I have been very curious about oDesk ever since I first read about the service. The idea of easy to find, low cost, contract software development resources sounded really good. For those of you who don’t have the patience to read beyond the break, I’ll give you the executive summary. The service works well and pretty much delivers on its promise of facilitating a marketplace where those looking for development help and those offering it can find and make a deal. That being said, there is plenty of room for improvement.

The Project
My little hobby website, which is available here is in need of a refresh. I figured I would be able to find someone on oDesk who would be able to update the design and user interface. Here is where I encountered my first challenge. I needed to write a project description. Thankfully, oDesk does provide some help and hints about how to write a good project summary, but I would have liked to see more samples and samples based more on context (samples for design projects, samples for full website projects, samples for demos and prototypes, etc).

Registration Process
Signing up as a buyer of services is pretty easy. I really like the fact that oDesk did not require me to give them my credit card information just to create an account. Creating an account was fairly painless.

Vendor Selection
Vendor selection was pretty tough. After posting my job on the system, I got responses from 25 providers over the course of 48 hours. The oDesk interface gives you a good sense of how others have rated the past oDesk performance of those vendors, their skills sets, and some of their past work. I ended up using a very simple algorithm for choosing a vendor. I decided to start by choosing the vendors who had worked the most hours in oDesk and then filtering them based on their scores and feedback. I also took a look at a few of the portfolios that people had posted to get a sense for the kind of work they had accomplished. Given that prices are fairly low, I used price only as a sanity check.

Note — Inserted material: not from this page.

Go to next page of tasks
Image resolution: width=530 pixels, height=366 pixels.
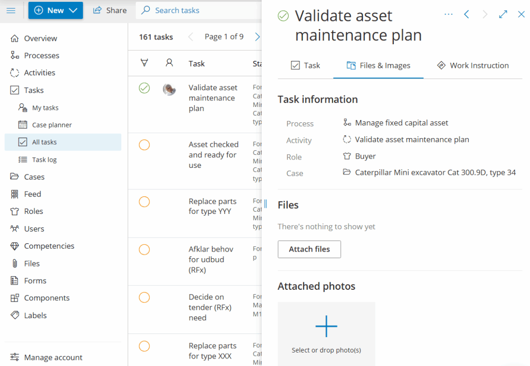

I was ultimately happy with the vendor I chose. However, the process left me a bit unsatisfied for a few reasons. First, I had no way of knowing whether the portfolios claimed by the providers were in fact their work. It would be nice if there were some way for oDesk to audit this process. Second, while the feedback scores and feedback percentiles were useful, what I really would have liked to see was a simpler stat — what fraction of their past customers would use them again or have used them again? Finally, there were a few profiles that looked like meta-profiles (one oDesk user who might actually have more than one developer behind it). I was fine with that, but it would have been nice to differentiate between “firms” and “individuals” when looking for providers. I realize the last point is a bit of a nitpick.

Vendor Management
Overall, managing my vendor was not too bad. I do have one caveat, however — if you are not accustomed to using outside developers, there is a learning curve in terms of how you communicate changes, revisions, etc to someone with whom you have not worked and who is not sitting down the hall. Once you get over those bumps, communicating is pretty easy. My developer and I used Skype and email to pass information and documents back and forth and that was fine.

What I would fix

1. Support for Firm Fixed Price Contracts – My developer and I decided that the nature of the design work I needed done really lended itself more toward a fixed price contract as opposed to hourly billing. However, after consultation with oDesk support, I learned that it wasn’t possible to do it this way. So my developer and I just figured the hourly equivalent of the fixed price and did it that way. The ability to simply do a fixed price contract would be nice.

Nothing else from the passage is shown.